Our Voice: Changes to deadly force law should be considered carefully
The Washington state law protecting police officers when they fatally shoot someone could not be set any higher on the dial, and that needs to change.
But we would caution against an over-correction.
Adjusting the criteria by a few clicks would be more appropriate than a hard turn in the other direction.
And it will be up to the 2017 state Legislature to make sure changes to the existing law are reasonable, as well as acceptable to those who will be most affected by the new rules — namely, law enforcement.
Last week, the Use of Deadly Force in Community Policing task force approved eliminating language that many believe make it impossible to prosecute a police officer who kills somebody in the line of duty.

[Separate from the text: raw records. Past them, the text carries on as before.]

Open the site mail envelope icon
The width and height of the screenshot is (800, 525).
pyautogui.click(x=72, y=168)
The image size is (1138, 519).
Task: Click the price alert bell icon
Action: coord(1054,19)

Currently, police officers cannot be convicted of a crime if they acted with a “good faith” belief that the action was justified, and if they acted without “malice.”
Advocates for change say those conditions are too difficult to prove, and create a barrier prosecutors can’t get through.
In our own community, this high threshold was a factor in the controversial shooting death of Antonio Zambrano-Montes in 2015.
The confrontation ended with police firing 17 shots at Zambrano-Montes, who was high on methamphetamine at the time and throwing rocks at a busy Pasco intersection.
The Franklin County prosecutor and the state attorney general agreed they could not charge the three Pasco police officers involved because there was no way to prove the officers acted with “malice.”
Later that year, The Seattle Times conducted an investigation that found Washington state has the highest standard in the nation when it comes to holding police officers accountable for their use of deadly force.
The Times evaluated 213 fatal shootings by police over a 10-year period, and found that only one officer in all that time ever had been charged — and he was later acquitted.
To those who want reform, the language protecting law enforcement from prosecution must be loosened so that unjustifiable deaths by police have a chance at being prosecuted successfully.
But we also know that efforts for change can go too far, and we must guard against that.
While the legislative task force decided to recommend dropping the words “malice” and “in good faith,” the vote was very close.
The group is made up of lawmakers and representatives from police and community groups and legal organizations. Of the 26 members, only 14 reportedly agreed to the change.
Those representing law enforcement generally were opposed, and we can understand why.
Average citizens cannot begin to understand the stress and dangers police deal with on a daily basis.
Officers can’t afford to hesitate, and those who are doing their best should not be put in a position of having to second-guess themselves when a suspect is threatening their life or the life of someone else.
The recent death of a Tacoma police officer responding to a domestic dispute should drive that home.
If the Legislature does its duty, the recommendations by the task force will be vetted and a compromise will be found. That is the best way to amend existing law.
However, if the Legislature fails, there already is a signature drive under way that aims to change the law with a ballot measure next year.
Initiative 873 has the support of some elected officials and special interest groups, but we hope our lawmakers don’t see it as a fall-back plan.
We need legislators to bring both sides together, and that can be done by fine-tuning the proposal crafted by their own task force. We believe removing the “malice” but retaining the “good faith” language would provide an appropriate path to justice and provide law enforcement the protection they need.